Whoever is president in January will have to deal with this quandary. The voters do not seem to trust Obama’s approach: He trails on the economic issues even in polls that put him ahead. A second Obama term would be more of the same, with the likely exception of more taxes on the rich and possibly the middle class as well. There would be more certainty in economic policy, but also more unintended consequences from increased social transfers, health care regulations, high deficits, and mounting debt.
Romney would be better positioned to work with the Republican House and enough Democratic Senators from red states. Together they would craft policies that cap tax expenditures in a revenue-neutral way while keeping rates more or less the same; repeal the onerous mandates, regulations, and subsidies in Obamacare that have the potential to distort the workforce, pervert incentives, and break the bank; pass a budget that reduces the invisible tax of government spending while sensibly and slightly modifying entitlements; and lift regulations on coal plants, approve the Keystone Pipeline, and issue permits for drilling offshore and on federal lands.

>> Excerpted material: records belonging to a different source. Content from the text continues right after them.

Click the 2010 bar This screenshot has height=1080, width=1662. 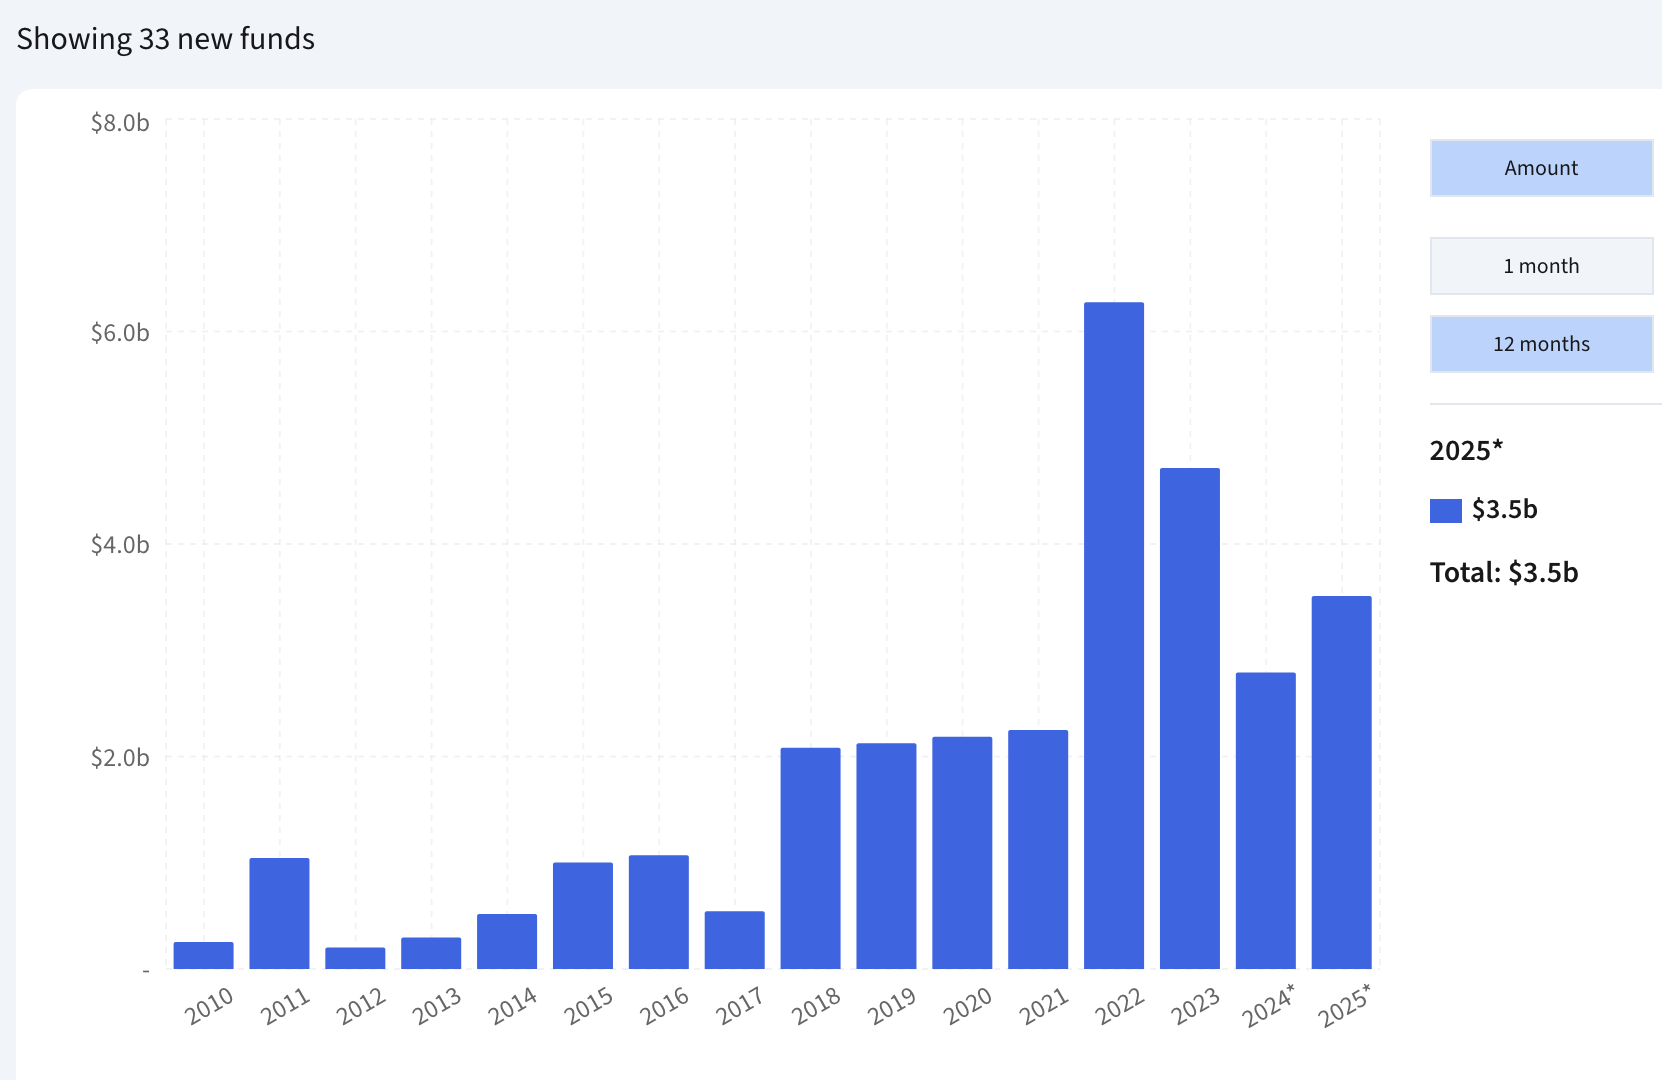pyautogui.click(x=203, y=955)
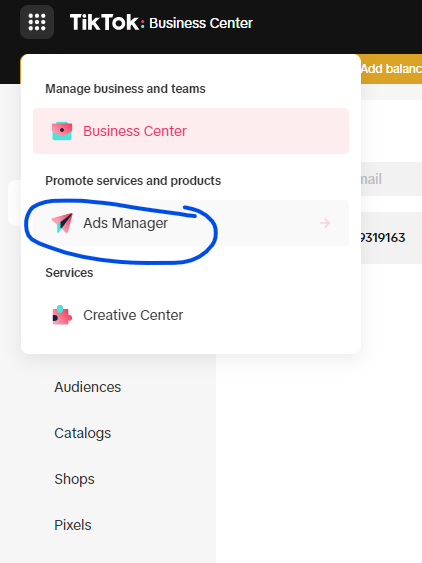This screenshot has width=422, height=563.
Task: Click the Creative Center puzzle piece icon
Action: [62, 315]
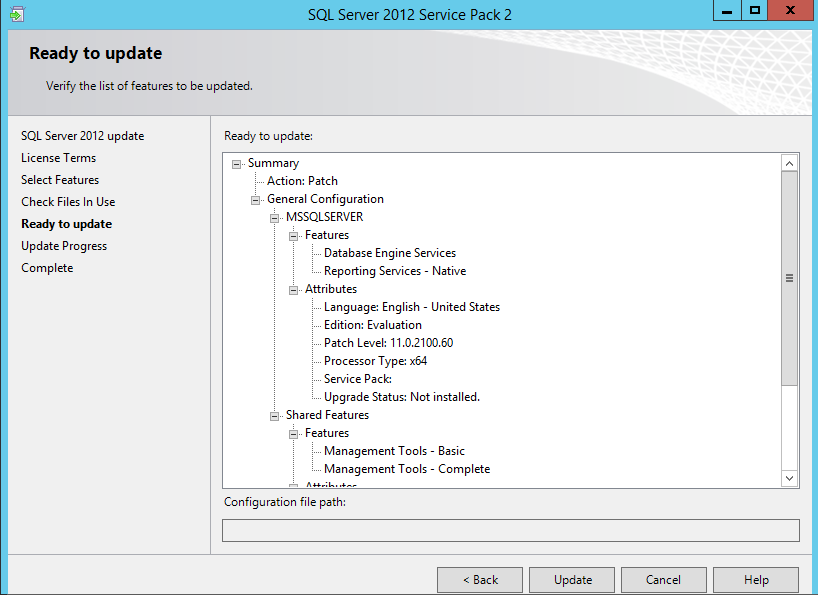Collapse the Features node under MSSQLSERVER
This screenshot has height=595, width=818.
coord(294,236)
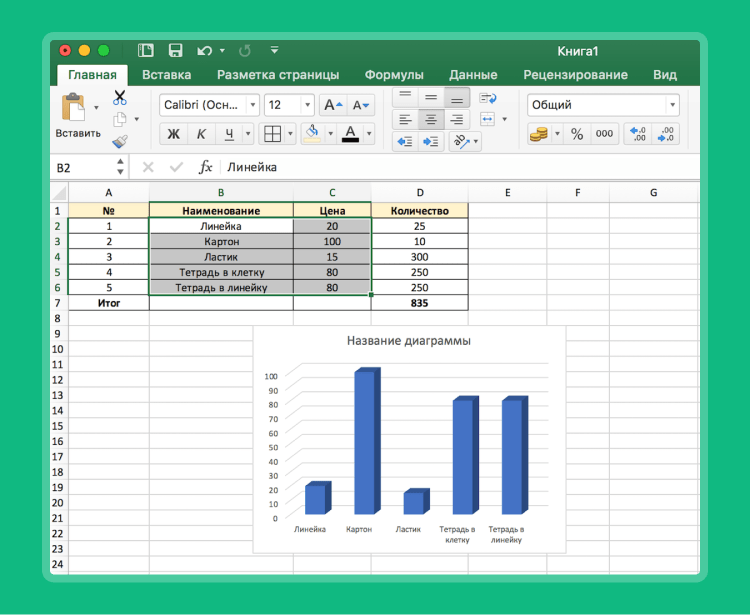Screen dimensions: 750x615
Task: Toggle center horizontal alignment
Action: (431, 120)
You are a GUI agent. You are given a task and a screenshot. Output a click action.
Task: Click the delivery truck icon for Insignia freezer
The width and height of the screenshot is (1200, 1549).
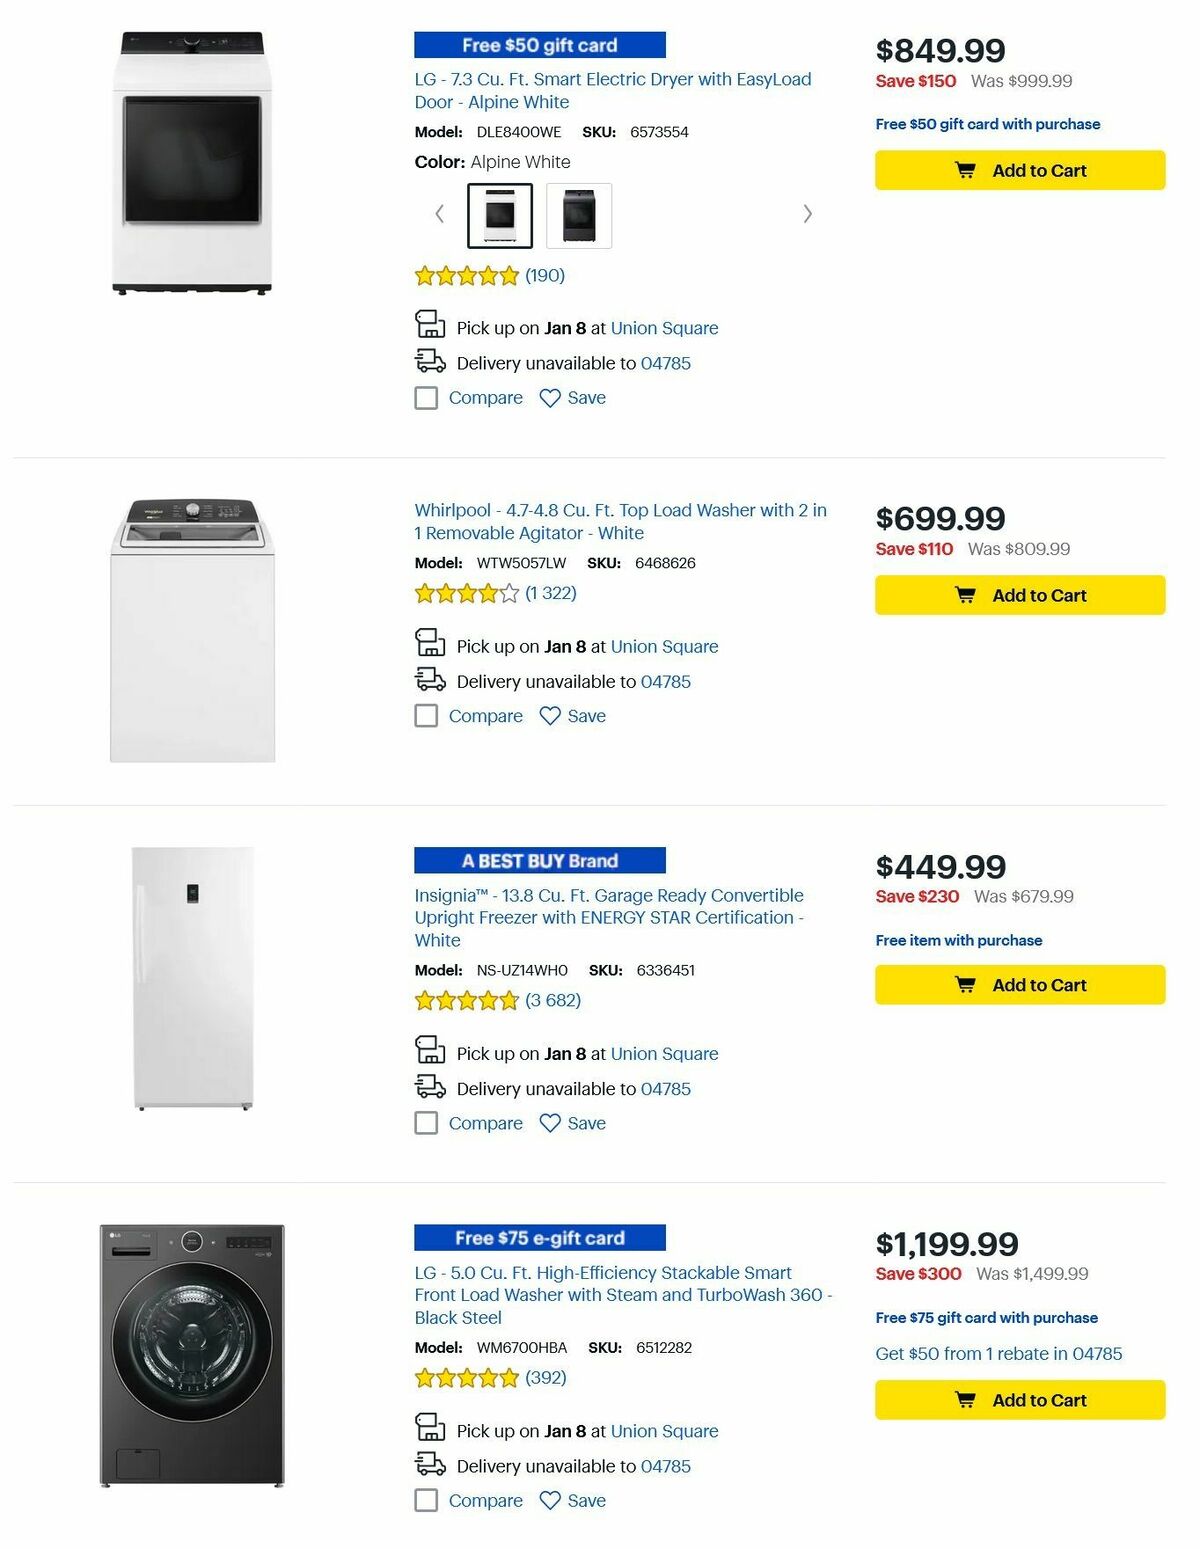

Finally, there is foreign policy. The crises here are no surprise. America is trying to extricate itself from Afghanistan as much as possible while denying the Taliban victory. Iran’s nuclear program continues despite the latest sanctions. Syria is engulfed in a civil war that has spread to Lebanon and could spread to Turkey and Iraq as well. Libya is an anarchic mess, and there are no clear answers regarding the death of the U.S. ambassador and three other Americans there on the eleventh anniversary of Sept. 11. Egypt is balancing precariously between its army and the Muslim Brotherhood. The Middle East peace process is over. Al Qaeda is resurgent. Russia is Russia, and China is saber rattling while transitioning from one collective dictatorship to another. Europe has turned inward. The U.S. president states unequivocally that he is interested most in “nation building here at home.”
The last four years have been a time of drift. There has been a lot of discussion about how America cannot solve every problem, even as America has failed to solve any problems. The United States left Iraq, but not in the way the Bush or the Obama administration wanted. We have led from behind as we pivot listlessly to Asia. The drones rain fire from above as the jihadist movement holds ground below. This sense of aimlessness and gradual retreat would continue in a second Obama term.
A resurgent American economy would dispel the notion that our country is on the wrong track. A boom would weaken the argument that our country is in decline. An optimistic and proud America would be more engaged and assertive on the global stage. That doesn’t mean war; it means a stronger position in relation to other powers.
Liberals love to point out that Reagan negotiated with the Soviet Union. Indeed he did, but not before he condemned the Soviet system in the most unequivocal terms, spent massively on American defense, weathered the ’81-’82 recession, armed Third World anticommunists, and waited for a different sort of leader to emerge from Moscow. Later he would launch the Strategic Defense Initiative.
Reagan acted from a position of strength. Romney would too.